= The Foreign Exchange Regulation Act, 1947 (Bangladesh) =

The Foreign Exchange Regulation Act, 1947 (known as FERA) is a law enacted and was officially published by the government of Pakistan and still applicable in Bangladesh, which was East Pakistan before independence, to regulate certain payments, dealings in foreign exchange and securities, and the import and export of currency and bullion.

==Purpose and scope==

FERA was primarily aimed at conserving foreign exchange reserves, which were scarce in the post-independence and post-partition era. It granted the government and the Bangladesh Bank extensive powers to control transactions involving foreign exchange. The Act imposed restrictions on various activities like:
Dealing in foreign exchange by unauthorized persons
Payments to or receipts from non-residents
Import and export of currency and bullion
Acquisition and holding of foreign securities
Opening and maintaining foreign currency accounts

==Key provisions==
Authorized Dealers: FERA designated certain banks and financial institutions as "authorized dealers" who were permitted to deal in foreign exchange under the regulations of the Act.

Restrictions on Dealing: Except with the permission of the Bangladesh Bank, no person other than an authorized dealer could buy, sell, borrow, or lend foreign exchange.

Payment Restrictions: The Act imposed restrictions on payments to non-residents and required prior approval for certain types of remittances.

Import and Export Restrictions: It regulated the import and export of currency and bullion, requiring declarations and licenses for such transactions.

Blocked Accounts: FERA allowed for the creation of "blocked accounts" for non-residents, limiting their ability to freely repatriate funds.

Acquisition of Foreign Exchange: The government had the power to acquire foreign exchange from residents under specific circumstances.

==Amendments and continuation==
FERA was amended several times over the years to adapt to changing economic conditions.

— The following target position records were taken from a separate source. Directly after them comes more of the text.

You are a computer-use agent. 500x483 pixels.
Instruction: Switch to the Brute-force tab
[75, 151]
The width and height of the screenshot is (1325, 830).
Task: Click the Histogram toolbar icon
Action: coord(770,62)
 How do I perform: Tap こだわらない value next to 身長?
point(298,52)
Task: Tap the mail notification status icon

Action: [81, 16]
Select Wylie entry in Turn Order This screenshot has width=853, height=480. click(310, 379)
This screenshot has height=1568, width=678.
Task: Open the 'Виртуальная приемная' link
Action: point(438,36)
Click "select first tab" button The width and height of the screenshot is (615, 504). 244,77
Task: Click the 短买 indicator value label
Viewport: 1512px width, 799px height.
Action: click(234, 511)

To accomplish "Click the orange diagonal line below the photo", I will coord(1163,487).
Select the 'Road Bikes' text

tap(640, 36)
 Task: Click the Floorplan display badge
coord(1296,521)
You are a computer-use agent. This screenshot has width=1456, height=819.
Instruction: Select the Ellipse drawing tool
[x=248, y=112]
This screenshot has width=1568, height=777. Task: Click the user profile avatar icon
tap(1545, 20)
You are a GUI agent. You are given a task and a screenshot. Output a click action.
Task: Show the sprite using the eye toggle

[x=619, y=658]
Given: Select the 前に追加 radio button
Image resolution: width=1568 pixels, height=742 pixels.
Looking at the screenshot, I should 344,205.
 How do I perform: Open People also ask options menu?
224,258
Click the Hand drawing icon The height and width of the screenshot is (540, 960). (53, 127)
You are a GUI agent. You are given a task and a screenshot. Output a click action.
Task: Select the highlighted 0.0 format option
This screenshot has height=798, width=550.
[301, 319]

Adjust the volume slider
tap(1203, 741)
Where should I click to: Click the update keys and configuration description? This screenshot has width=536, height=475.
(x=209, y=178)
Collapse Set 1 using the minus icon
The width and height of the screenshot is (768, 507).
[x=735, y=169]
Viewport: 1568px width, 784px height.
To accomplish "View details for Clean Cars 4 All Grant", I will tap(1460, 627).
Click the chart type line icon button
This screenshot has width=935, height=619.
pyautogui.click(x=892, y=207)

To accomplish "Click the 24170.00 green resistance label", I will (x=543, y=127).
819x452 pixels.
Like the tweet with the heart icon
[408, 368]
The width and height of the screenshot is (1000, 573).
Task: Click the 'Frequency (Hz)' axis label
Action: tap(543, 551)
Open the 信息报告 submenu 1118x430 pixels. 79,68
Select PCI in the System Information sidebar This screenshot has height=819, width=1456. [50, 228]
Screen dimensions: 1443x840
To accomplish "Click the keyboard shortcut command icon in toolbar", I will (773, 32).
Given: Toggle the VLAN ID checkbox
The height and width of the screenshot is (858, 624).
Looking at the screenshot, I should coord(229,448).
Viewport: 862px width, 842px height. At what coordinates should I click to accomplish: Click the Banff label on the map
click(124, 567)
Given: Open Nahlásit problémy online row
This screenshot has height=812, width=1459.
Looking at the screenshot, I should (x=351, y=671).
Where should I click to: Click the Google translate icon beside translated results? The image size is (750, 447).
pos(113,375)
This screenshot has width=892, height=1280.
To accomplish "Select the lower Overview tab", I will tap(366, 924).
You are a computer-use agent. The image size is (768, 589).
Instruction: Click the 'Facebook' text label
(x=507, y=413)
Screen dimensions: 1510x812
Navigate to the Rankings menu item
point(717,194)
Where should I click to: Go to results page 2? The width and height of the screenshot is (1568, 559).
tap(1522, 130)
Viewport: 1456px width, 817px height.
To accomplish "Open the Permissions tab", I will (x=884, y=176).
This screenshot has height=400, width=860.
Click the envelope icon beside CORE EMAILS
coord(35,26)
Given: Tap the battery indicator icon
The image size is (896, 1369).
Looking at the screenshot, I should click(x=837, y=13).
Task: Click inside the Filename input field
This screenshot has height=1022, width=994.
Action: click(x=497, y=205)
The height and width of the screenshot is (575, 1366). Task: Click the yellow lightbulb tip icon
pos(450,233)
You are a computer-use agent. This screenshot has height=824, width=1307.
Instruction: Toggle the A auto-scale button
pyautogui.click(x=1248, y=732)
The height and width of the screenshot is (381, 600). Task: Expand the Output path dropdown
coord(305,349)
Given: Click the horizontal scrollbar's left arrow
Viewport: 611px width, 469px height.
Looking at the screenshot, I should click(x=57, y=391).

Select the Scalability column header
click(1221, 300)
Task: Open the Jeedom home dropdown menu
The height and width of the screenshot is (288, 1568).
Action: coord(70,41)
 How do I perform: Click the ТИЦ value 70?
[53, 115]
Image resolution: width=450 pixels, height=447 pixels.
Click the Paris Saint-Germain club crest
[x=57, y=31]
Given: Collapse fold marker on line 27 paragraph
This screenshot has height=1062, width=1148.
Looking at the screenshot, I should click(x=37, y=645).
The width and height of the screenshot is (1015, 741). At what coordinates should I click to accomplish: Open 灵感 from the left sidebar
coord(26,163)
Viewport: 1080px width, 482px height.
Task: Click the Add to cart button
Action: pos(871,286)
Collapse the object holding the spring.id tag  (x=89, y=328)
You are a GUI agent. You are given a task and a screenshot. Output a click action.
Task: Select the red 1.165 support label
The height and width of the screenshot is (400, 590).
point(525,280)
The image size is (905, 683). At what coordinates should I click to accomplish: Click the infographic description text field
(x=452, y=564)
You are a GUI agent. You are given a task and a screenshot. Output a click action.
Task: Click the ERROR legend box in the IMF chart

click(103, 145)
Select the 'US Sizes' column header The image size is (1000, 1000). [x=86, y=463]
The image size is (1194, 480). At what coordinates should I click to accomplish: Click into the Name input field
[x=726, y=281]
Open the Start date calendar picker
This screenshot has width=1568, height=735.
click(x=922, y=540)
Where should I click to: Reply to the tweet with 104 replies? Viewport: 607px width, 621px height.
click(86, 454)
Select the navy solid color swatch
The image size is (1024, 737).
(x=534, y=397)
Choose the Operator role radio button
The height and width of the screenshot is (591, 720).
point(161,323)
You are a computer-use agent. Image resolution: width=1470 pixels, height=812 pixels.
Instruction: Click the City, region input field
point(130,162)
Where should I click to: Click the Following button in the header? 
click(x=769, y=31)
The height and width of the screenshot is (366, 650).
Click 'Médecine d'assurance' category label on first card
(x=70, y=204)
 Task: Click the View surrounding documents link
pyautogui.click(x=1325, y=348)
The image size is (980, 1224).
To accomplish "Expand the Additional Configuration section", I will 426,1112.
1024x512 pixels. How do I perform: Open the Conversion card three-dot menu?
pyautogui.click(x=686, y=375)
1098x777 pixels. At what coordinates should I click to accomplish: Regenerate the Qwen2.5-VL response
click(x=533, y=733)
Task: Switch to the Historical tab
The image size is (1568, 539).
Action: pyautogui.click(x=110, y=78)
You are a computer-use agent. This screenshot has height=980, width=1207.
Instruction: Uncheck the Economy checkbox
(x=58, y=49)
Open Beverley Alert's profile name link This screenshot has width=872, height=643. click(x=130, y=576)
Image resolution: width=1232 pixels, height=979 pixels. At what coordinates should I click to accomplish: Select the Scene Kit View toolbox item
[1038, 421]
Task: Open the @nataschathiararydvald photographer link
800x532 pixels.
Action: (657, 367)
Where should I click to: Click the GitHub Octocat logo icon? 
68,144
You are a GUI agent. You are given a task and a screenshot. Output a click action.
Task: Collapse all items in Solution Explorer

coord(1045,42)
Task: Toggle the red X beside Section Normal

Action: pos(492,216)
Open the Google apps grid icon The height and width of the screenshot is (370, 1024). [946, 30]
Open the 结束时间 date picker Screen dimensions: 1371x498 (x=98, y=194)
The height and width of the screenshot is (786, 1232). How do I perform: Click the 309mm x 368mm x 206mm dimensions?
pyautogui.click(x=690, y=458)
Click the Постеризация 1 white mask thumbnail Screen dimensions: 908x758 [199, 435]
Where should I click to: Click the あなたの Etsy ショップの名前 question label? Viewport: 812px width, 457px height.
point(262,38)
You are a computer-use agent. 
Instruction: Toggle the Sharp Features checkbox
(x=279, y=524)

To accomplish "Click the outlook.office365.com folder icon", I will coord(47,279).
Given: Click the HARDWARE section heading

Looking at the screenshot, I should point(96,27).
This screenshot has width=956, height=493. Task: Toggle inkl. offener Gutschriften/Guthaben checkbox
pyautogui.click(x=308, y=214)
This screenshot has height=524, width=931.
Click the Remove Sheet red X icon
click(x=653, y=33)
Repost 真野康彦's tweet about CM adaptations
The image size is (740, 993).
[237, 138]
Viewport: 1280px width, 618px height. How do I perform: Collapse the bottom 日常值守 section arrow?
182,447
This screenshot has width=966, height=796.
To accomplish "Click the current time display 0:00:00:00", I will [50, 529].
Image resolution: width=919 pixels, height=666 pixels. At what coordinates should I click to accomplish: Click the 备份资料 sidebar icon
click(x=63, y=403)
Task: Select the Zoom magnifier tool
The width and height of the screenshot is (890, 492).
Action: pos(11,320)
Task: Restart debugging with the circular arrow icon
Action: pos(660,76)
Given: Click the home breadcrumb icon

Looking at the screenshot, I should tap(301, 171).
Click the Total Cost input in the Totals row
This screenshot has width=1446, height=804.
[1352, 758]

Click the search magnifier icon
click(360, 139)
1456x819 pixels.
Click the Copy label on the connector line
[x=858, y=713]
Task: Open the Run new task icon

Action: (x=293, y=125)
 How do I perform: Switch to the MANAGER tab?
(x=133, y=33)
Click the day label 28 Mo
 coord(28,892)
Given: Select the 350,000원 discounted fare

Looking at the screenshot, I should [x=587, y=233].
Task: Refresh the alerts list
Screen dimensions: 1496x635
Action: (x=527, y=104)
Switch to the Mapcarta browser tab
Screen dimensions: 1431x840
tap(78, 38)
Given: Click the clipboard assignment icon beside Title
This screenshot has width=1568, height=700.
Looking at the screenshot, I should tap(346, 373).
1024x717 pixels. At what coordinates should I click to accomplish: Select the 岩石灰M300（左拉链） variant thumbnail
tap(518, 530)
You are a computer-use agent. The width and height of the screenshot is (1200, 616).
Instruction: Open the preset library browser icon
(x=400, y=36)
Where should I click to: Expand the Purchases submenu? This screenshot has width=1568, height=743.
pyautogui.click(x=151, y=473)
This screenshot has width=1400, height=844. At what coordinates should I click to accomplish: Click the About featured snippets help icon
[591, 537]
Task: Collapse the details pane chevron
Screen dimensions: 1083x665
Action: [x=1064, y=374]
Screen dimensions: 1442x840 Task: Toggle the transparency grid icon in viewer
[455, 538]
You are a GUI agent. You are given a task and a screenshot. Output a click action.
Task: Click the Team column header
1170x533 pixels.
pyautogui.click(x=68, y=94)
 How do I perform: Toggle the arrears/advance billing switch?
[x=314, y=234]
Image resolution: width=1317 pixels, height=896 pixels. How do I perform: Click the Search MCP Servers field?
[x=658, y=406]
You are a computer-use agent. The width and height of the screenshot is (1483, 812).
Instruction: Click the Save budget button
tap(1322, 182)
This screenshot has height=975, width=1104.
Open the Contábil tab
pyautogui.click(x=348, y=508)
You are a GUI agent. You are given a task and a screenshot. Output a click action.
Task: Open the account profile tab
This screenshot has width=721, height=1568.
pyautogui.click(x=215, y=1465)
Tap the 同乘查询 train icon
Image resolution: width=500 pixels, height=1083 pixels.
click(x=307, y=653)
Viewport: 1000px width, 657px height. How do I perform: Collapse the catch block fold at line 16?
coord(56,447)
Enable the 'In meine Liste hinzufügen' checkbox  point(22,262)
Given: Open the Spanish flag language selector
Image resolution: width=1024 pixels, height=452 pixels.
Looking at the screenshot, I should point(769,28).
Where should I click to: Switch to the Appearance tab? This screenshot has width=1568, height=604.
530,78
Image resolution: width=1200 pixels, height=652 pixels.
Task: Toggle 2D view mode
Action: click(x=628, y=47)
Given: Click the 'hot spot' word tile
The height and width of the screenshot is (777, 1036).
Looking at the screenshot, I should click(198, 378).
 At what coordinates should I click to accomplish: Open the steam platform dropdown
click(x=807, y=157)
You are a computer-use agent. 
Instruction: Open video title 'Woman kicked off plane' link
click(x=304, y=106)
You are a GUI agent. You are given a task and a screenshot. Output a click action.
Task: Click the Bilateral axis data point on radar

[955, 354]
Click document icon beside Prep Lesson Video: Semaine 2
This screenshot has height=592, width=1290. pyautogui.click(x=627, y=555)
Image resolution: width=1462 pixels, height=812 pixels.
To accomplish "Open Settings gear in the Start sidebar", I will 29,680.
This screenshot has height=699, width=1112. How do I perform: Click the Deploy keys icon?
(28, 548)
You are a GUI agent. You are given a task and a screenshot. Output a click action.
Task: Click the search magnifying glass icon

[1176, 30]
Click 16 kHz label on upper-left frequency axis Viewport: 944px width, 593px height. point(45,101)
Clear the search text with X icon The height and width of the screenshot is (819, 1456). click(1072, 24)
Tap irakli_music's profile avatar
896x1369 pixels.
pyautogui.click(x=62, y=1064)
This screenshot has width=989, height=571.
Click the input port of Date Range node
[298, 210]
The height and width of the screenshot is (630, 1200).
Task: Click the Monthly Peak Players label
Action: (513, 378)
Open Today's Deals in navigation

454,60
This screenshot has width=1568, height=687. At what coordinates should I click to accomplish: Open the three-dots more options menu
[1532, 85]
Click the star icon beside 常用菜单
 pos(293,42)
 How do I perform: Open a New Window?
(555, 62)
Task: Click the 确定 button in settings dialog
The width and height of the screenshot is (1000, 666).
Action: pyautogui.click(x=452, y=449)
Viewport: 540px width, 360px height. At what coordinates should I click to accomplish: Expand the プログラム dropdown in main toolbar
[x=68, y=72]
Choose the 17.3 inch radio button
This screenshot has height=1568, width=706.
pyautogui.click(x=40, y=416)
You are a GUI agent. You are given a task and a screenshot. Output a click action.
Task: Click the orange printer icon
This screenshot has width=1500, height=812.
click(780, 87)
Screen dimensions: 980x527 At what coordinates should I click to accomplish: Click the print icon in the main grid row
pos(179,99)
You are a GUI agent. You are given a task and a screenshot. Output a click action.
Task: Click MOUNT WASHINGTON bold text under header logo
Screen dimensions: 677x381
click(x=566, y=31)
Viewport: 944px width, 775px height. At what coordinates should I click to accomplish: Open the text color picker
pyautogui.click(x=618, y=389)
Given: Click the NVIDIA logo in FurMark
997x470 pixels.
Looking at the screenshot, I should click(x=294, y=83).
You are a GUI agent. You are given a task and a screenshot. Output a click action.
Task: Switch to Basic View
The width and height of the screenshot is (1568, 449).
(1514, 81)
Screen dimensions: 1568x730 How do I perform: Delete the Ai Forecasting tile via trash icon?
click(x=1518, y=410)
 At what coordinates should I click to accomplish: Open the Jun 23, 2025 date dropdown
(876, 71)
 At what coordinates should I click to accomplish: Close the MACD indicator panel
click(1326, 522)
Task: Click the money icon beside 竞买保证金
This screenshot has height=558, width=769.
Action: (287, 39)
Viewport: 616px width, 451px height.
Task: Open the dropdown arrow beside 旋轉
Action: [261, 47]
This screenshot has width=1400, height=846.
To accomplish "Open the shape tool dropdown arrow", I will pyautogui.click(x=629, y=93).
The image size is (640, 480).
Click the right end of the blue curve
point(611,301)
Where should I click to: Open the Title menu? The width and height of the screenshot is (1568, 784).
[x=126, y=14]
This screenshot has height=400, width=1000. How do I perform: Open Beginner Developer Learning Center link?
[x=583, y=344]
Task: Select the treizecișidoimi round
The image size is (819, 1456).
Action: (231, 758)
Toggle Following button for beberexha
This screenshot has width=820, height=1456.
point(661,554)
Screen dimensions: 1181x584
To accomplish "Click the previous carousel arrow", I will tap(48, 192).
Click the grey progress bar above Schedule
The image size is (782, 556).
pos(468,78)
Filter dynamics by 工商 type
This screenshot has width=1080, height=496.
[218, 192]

It was made friendlier by the Foreign Exchange Regulation Act (Amendment) 2015, FERA continues to be the governing legislation for foreign exchange transactions in Bangladesh.

==Guideline from Bangladesh Bank==
For ease of implementation of the provisions of the Act 1947, the central bank has published a guide entitled "Guidelines for Foreign Exchange Transactions" which ultimately replaces the 1986 Exchange Control Manual, providing comprehensive instructions for Authorized Dealers and their clients in foreign exchange transactions.

This publication consists of two volumes:

Volume I: Details instructions and forms for individual transactions.

Volume II: Outlines the reporting procedures for Authorized Dealers to Bangladesh Bank, including formats for monthly returns and statements.

This first edition includes instructions valid as of December 31, 1996, and should be referenced alongside any subsequent FE Circulars or Circular Letters.

==Impact and criticism==
FERA played a crucial role in managing Bangladesh's foreign exchange reserves during the early years of independence. However, it has been criticized for being overly restrictive and creating a cumbersome bureaucratic system. The Act is seen by some as hindering foreign investment and trade due to its stringent regulations.